Centre de Recherche en Neurosciences de Lyon, UMR CNRS 5292 Université Lyon 1, 69366 Lyon Cedex 07, France.
J Acoust Soc Am. 2011 Jul;130(1):283-91. doi: 10.1121/1.3592223.
Lip-reading has been shown to improve the intelligibility of speech in multitalker situations, where auditory stream segregation naturally takes place. This study investigated whether the benefit of lip-reading is a result of a primary audiovisual interaction that enhances the obligatory streaming mechanism. Two behavioral experiments were conducted involving sequences of French vowels that alternated in fundamental frequency. In Experiment 1, subjects attempted to identify the order of items in a sequence. In Experiment 2, subjects attempted to detect a disruption to temporal isochrony across alternate items. Both tasks are disrupted by streaming, thus providing a measure of primary or obligatory streaming. Visual lip gestures articulating alternate vowels were synchronized with the auditory sequence. Overall, the results were consistent with the hypothesis that visual lip gestures enhance segregation by affecting primary auditory streaming. Moreover, increases in the naturalness of visual lip gestures and auditory vowels, and corresponding increases in audiovisual congruence may potentially lead to increases in the effect of visual lip gestures on streaming.

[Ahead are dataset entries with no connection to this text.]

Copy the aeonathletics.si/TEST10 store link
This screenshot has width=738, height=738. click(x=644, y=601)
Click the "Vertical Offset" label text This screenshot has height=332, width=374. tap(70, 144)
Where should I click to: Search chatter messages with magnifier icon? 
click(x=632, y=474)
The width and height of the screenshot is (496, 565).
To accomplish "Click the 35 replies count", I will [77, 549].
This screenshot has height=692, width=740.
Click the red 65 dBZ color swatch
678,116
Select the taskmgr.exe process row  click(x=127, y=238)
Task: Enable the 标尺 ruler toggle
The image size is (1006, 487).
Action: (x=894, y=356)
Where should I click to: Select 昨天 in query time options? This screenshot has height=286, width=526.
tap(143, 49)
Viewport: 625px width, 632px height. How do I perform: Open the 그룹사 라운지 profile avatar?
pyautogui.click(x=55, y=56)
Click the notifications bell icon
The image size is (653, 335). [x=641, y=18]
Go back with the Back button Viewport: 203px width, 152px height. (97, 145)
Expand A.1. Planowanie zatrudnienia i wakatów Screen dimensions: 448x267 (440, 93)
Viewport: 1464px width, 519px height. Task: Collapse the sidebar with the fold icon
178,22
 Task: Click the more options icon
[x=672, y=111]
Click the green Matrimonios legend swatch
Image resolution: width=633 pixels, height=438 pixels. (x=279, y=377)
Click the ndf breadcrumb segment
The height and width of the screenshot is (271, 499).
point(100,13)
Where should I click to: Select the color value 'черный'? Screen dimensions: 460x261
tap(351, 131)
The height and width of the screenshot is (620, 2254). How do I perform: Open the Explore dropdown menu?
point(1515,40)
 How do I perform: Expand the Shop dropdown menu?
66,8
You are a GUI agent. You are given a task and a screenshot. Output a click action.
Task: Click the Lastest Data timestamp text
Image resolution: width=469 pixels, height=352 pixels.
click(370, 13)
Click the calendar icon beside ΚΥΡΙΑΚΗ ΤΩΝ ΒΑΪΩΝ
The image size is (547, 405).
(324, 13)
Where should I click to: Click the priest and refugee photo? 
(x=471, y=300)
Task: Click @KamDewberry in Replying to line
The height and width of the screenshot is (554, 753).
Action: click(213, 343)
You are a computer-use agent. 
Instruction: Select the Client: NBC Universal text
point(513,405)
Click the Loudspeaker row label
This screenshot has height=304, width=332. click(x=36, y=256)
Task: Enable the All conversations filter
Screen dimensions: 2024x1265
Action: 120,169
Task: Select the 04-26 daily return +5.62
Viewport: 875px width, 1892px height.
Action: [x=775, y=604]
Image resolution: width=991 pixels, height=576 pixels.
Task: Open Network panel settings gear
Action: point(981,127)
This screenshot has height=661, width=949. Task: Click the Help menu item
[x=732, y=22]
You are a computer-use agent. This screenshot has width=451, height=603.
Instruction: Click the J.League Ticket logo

唇读已被证明可以提高多说话人情况下言语的可理解度,在这种情况下,听觉流分离自然发生。本研究探讨了唇读的益处是否是一种增强强制性流分离机制的主要视听交互的结果。进行了两项行为实验,涉及交替基频的法语元音序列。在实验 1 中,受试者试图识别序列中项目的顺序。在实验 2 中,受试者试图检测到交替项目之间的时间等时性中断。这两个任务都受到流的干扰,因此提供了主要或强制性流的测量。 articulate 交替元音的视觉唇动与听觉序列同步。总的来说,结果与假设一致,即视觉唇动通过影响主要听觉流分离来增强分离。此外,视觉唇动和听觉元音的自然度增加,以及相应的视听一致性增加,可能会导致视觉唇动对流分离的影响增加。